Feliz (no) cumpleaños

Primero lo inimaginable: el gato. Por supuesto, lo bauticé como Hegel, porque ¿qué otro nombre se le puede poner a un gato inimaginable y nacido sin cola, sino Hegel? Tal vez Teodoro Adorno, pero… nah. Luego ¿qué otra cosa después de recibir como regalo un minino sino ir al estadio a ver jugar a las chivas con el lo coloco? (por qué el equipo que se dice más mexicano se uniforma con la bandera de Estados Unidos). Tras las lógicas cervezas futboleras y el abultado y birriero marcador de 5 a 3 —gol del Bofo incluido—, se imponían obligatoriamente unos taquitacos allá en tabachines (hasta escribirlo es sabroso), con sus respectivas cocas (salvo el Chiva, que prefirió horchata). Porque hay que recordar siempre: un taquitaco sin coca no es taquitaco. Birria, lengua y pastor. Gracias.
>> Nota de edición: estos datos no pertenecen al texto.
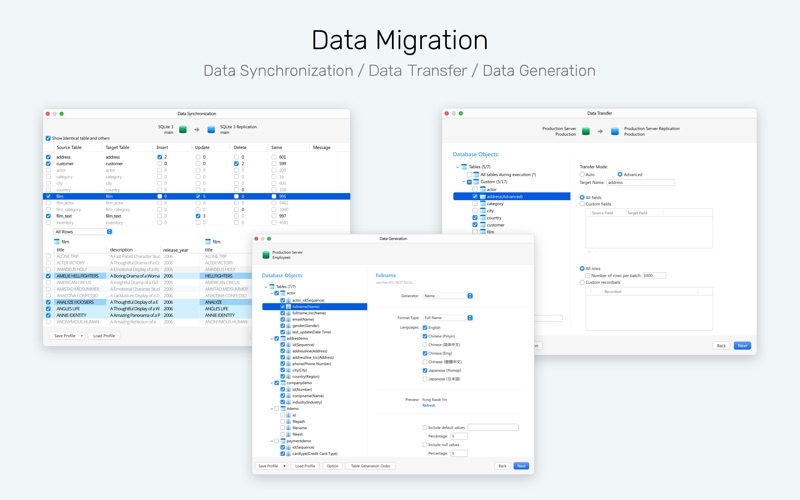The width and height of the screenshot is (800, 500).
Task: Click the addressdemo table icon in the tree
Action: tap(283, 338)
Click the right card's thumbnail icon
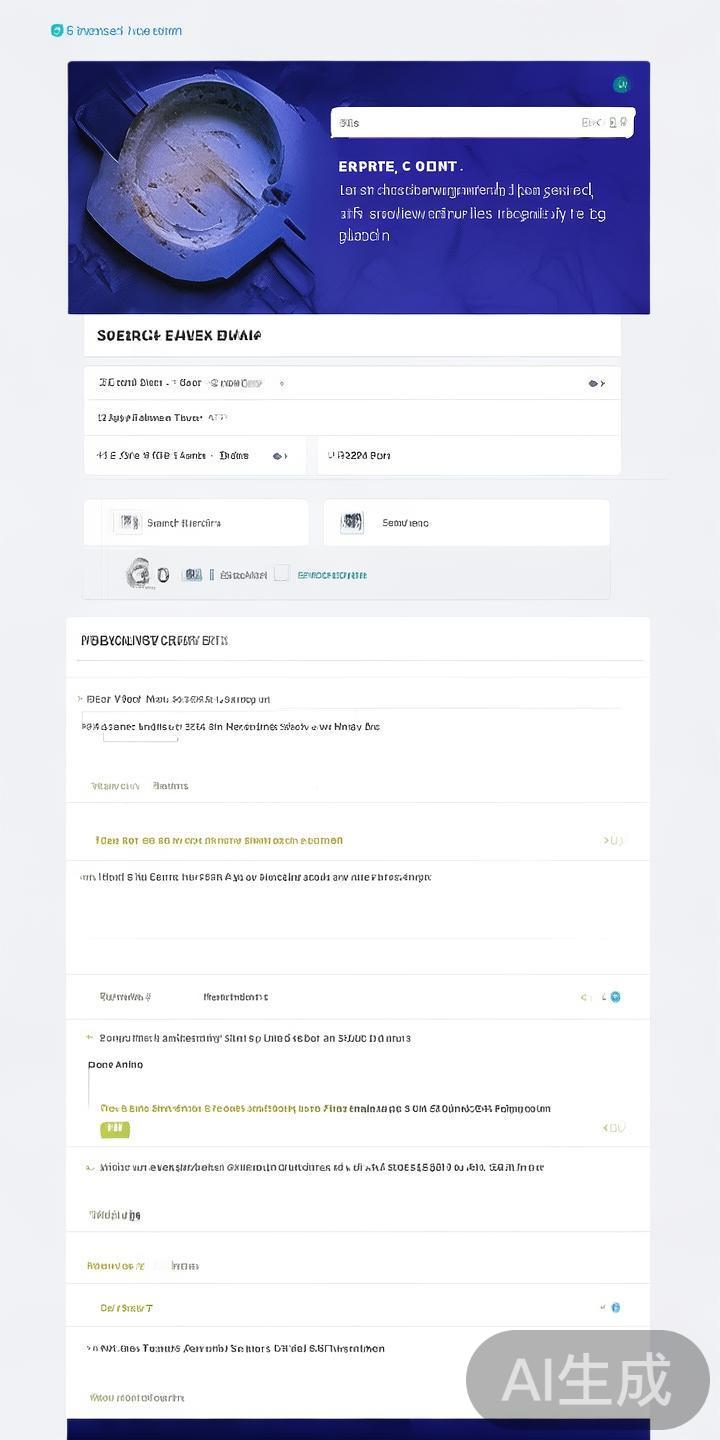 pos(351,522)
La infaltable discusión acerca de que la publicidad de la coca cola metaforiza el modo en que la realidad se construye alrededor de un vacío (ve los anuncios: tú sabes que ahí hay una coca, sin embargo, también sabes que ahí no hay una coca). Finalmente —por qué no— rechazar insistentemente una altamente midnight venta por teléfono [¿será que los adverbios son intencionales? Si es así, por qué]. Y ya rumbo a casa, Laclau emocionada me dio una lección intensiva de alta cocina (espero que no nos corra pronto al Hegel y a mí… es que odia los gatos). Y justo en el delicioso momento en que aún no se está dormido por completo, pero tampoco se está despierto, entendí, por fin, que un cumpleaños no significa un año más de vida, sino uno menos.
_____Vaya que me divertí en serio. Lo que todavía no me queda claro es exactamente cuánto.